:: Records

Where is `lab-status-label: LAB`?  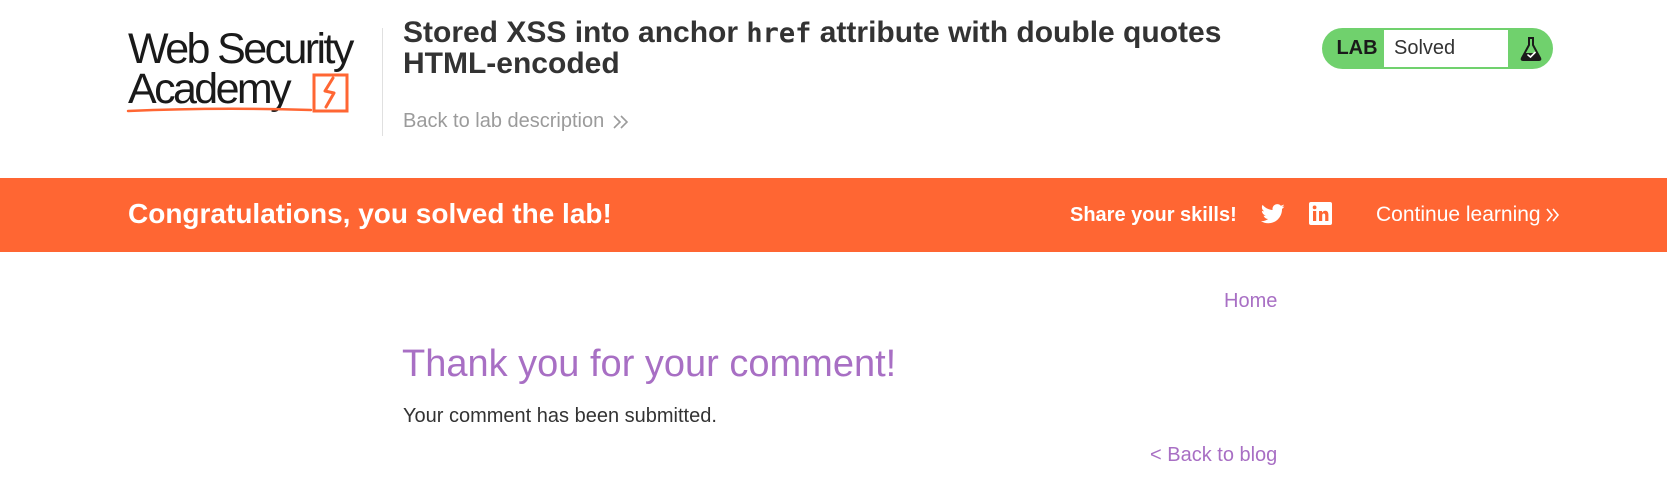 lab-status-label: LAB is located at coordinates (1357, 48).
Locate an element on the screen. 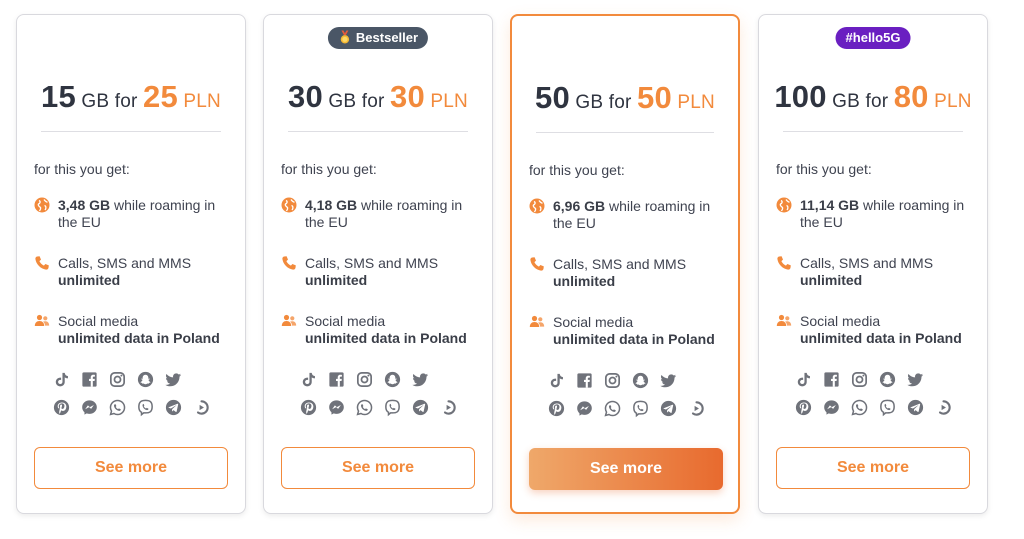 The image size is (1024, 539). roaming-amount: 11,14 GB is located at coordinates (830, 205).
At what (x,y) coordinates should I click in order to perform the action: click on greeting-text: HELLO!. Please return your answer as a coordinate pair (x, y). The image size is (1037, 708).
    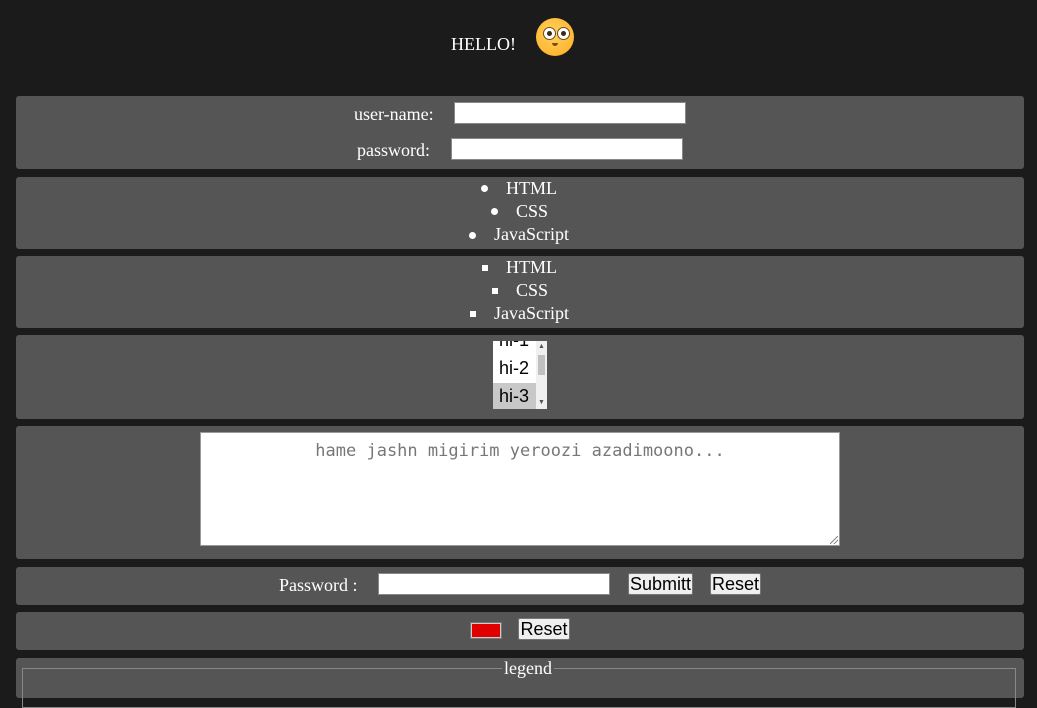
    Looking at the image, I should click on (484, 44).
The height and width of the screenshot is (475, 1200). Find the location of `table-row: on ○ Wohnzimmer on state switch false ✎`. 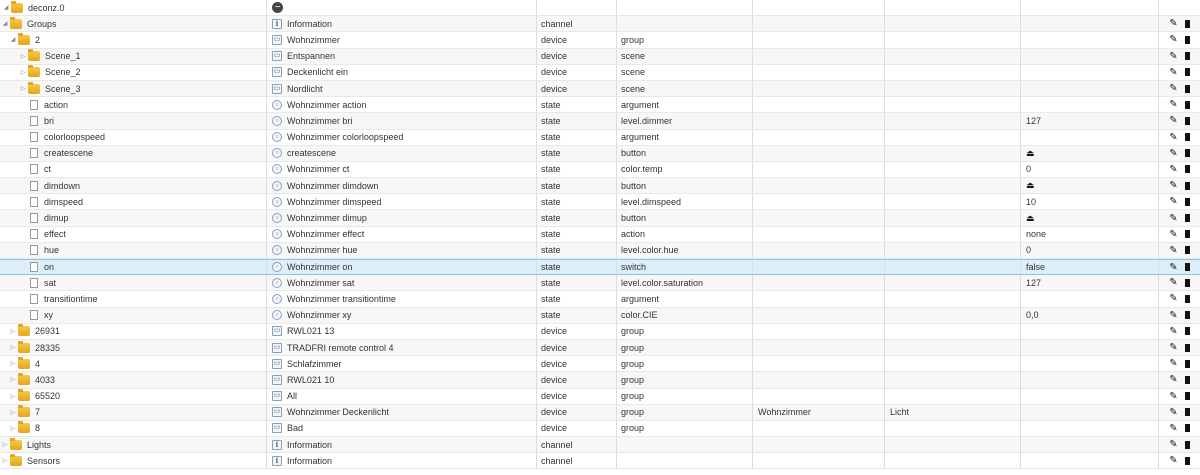

table-row: on ○ Wohnzimmer on state switch false ✎ is located at coordinates (600, 268).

::::

> **What is being asked**:
Copy out the material word for word, starting at the line that contains "The height and" and ending with the final line of the material. Leave the pictures out of your copy.

> **Answer area**:
The height and width of the screenshot is (475, 1200). Find the location of `table-row: on ○ Wohnzimmer on state switch false ✎`. 

table-row: on ○ Wohnzimmer on state switch false ✎ is located at coordinates (600, 268).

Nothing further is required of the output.